From the moment of cancer diagnosis, patients and their caregivers should have direct lines of communication to clinical care teams whenever they need them. When a patient experiences a physical symptom such as neuropathy (numbness and tingling of the hands and feet), he or she should be able to reach out to the team for immediate guidance on how to relieve that symptom.
While this is the ideal scenario, in practice it is difficult to achieve.
Although care teams strive to address patient symptoms as they occur, even when services are available, patients often do not feel comfortable reaching out to clinicians about their new or worsening symptoms. Most patients are keenly aware of how busy their oncology care teams are. Rather than “bothering” the team by reporting symptoms or asking questions about side-effect management between visits, patients often opt to wait until their next scheduled appointment. After delays of up to several weeks, it is quite common for patients to have “forgotten” the horrible symptom(s) they experienced right after treatment. Perhaps, in retrospect, the severity of the symptom does not seem so bad.
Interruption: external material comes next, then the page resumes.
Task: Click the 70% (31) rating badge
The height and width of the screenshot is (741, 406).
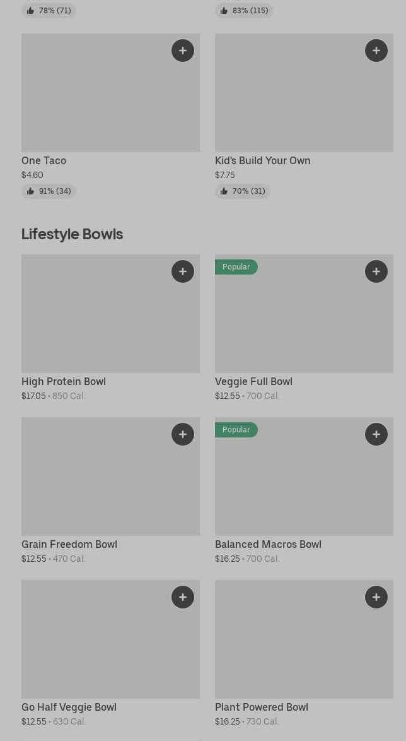Action: point(243,191)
Sometimes, however, delays in reporting mild or moderate symptoms lead to more severe symptoms that require emergency department visits, hospitalizations, and potentially devastating delays in cancer treatment.
Cancer center protocols for patient communication with care teams vary. At one cancer center, patients may have 24/7 access to a triage nurse via a designated symptom call line. Another cancer center may tell patients to call the general number—often requiring the patient to wait on hold or leave a message for a nurse to call back. For patients experiencing a symptom(s), waiting on hold, or waiting for a call back can exacerbate their discomfort and discourage them from reaching out and receiving timely intervention.
Transitioning to Proactive Symptom Management
Moving from a reactive approach to a proactive approach for cancer symptom management is a goal for many cancer centers and care teams. Actions supporting a proactive approach includes patient outreach on a regular basis, and immediate feedback to patients based on patient reply. Operationalizing of this may include sending out regular symptom surveys and providing self-management strategies for mild symptoms reported. For those symptoms which require intervention, automated alerting to care team within the EMR is ideal for care teams to respond at the right time when patients are in need.
In this proactive approach, the lens through which care teams view symptom calls must change. Instead of being viewed as extra work or unplanned work, responding to patient calls and providing timely symptom management should be seen as a staple of caring for the patient when the patient needs the team most. Transitioning to a proactive symptom management approach enables timely interventions and higher quality, more-focused clinical decisions that ultimately result in better patient outcomes.